ACTIVITY
Quote exactly, and only, the lines of the material below from the line with "Task: Select the Crop tool in the toolbar" through the line with "Click the 取消 cancel link".

--- SOURCE INFORMATION ---

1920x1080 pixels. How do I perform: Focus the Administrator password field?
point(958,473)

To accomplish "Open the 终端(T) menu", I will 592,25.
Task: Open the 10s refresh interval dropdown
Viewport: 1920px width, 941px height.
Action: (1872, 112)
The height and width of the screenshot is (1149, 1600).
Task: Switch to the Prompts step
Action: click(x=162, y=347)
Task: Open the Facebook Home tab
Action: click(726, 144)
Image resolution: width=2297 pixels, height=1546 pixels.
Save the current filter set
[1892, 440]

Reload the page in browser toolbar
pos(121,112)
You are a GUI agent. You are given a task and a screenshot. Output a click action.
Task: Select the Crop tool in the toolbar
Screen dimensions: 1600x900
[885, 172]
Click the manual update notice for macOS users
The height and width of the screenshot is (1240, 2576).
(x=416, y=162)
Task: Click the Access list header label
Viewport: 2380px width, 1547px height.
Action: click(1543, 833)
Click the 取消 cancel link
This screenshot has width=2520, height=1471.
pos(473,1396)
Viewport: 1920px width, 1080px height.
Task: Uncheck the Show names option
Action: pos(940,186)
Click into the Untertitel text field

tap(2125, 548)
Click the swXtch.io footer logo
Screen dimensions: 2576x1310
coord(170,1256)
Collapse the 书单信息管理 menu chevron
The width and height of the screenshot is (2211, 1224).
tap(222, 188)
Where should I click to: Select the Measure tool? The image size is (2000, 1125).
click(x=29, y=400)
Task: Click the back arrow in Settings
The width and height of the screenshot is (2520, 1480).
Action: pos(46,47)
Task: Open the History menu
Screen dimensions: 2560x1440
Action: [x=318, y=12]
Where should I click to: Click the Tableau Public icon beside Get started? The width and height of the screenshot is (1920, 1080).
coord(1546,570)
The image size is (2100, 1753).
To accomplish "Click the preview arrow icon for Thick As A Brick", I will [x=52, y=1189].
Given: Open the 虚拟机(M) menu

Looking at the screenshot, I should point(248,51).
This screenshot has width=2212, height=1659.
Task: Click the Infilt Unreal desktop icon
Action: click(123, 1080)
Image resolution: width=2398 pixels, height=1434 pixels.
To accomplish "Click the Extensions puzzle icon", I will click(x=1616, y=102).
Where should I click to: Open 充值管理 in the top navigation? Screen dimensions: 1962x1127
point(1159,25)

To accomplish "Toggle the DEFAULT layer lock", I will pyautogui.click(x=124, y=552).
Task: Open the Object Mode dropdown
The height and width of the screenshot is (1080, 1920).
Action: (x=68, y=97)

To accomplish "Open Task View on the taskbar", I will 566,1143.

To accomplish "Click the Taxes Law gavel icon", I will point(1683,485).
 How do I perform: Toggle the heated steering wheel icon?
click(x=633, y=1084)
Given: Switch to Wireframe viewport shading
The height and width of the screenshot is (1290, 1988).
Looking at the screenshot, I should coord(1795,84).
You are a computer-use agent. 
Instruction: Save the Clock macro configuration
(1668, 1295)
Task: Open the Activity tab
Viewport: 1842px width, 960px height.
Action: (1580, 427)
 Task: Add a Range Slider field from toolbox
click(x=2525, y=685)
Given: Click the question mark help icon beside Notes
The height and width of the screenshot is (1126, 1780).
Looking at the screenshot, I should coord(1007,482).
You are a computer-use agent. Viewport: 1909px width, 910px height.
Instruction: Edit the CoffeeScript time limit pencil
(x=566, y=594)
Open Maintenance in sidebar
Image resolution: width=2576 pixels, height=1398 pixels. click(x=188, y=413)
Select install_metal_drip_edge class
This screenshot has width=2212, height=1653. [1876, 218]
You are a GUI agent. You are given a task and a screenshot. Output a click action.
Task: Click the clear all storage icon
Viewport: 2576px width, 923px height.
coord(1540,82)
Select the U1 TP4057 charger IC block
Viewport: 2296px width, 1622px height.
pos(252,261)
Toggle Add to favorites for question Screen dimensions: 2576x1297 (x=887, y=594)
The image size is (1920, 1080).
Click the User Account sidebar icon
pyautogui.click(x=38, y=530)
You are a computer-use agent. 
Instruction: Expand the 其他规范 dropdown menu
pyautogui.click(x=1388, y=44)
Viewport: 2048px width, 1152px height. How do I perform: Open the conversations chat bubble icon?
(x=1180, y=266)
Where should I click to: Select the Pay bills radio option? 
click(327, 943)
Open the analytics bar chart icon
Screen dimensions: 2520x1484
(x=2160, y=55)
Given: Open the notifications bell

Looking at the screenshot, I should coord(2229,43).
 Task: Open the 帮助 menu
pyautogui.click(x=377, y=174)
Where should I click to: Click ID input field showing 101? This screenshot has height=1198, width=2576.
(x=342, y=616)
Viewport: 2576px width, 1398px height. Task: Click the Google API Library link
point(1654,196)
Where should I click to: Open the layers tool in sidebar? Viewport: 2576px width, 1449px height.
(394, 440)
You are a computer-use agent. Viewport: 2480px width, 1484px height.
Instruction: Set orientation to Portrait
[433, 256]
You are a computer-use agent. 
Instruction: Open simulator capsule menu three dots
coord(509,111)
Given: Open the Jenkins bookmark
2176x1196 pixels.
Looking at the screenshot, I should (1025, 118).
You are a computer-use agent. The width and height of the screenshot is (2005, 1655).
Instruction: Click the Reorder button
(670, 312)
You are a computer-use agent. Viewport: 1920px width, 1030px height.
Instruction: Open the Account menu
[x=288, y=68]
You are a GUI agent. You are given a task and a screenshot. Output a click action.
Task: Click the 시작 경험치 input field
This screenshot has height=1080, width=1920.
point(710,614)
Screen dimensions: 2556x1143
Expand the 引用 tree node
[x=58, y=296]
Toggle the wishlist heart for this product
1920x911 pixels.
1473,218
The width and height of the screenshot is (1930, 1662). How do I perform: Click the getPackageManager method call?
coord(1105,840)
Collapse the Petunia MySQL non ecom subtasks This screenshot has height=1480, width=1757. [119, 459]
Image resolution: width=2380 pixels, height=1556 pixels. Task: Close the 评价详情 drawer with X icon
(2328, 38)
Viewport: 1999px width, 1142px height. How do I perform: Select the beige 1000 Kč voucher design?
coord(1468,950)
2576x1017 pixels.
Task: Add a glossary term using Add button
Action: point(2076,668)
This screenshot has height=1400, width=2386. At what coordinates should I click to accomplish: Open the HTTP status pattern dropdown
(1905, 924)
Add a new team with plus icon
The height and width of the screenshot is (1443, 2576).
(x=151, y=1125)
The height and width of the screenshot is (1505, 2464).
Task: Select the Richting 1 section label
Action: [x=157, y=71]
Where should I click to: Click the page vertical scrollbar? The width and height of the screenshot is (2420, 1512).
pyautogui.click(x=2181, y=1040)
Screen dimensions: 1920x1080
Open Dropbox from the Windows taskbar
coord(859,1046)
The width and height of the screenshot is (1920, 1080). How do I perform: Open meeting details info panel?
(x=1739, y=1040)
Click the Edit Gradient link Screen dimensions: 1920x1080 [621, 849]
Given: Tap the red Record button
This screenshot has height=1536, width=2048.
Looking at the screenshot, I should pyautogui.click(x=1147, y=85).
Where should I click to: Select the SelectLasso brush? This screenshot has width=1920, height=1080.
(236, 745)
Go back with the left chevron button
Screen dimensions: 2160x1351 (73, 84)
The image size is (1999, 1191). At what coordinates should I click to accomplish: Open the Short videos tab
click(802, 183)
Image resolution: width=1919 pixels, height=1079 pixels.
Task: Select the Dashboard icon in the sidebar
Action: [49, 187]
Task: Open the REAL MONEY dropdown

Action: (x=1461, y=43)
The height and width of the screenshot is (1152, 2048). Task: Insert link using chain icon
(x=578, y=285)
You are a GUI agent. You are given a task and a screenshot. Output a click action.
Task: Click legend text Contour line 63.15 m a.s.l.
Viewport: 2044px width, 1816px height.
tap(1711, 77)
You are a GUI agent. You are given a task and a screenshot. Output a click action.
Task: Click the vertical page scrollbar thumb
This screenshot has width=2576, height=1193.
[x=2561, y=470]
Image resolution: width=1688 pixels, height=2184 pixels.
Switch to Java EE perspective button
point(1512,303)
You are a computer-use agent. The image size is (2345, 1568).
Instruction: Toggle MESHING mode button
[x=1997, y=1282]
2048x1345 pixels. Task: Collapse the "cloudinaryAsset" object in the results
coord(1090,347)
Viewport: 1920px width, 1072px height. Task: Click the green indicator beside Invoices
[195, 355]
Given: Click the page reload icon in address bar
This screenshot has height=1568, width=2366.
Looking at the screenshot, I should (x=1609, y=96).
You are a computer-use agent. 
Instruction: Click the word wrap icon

---

COMPLETED EXERCISE
Task: Select the Crop tool in the toolbar
Screen dimensions: 1600x900
[885, 172]
Click the manual update notice for macOS users
The height and width of the screenshot is (1240, 2576).
(x=416, y=162)
Task: Click the Access list header label
Viewport: 2380px width, 1547px height.
Action: click(1543, 833)
Click the 取消 cancel link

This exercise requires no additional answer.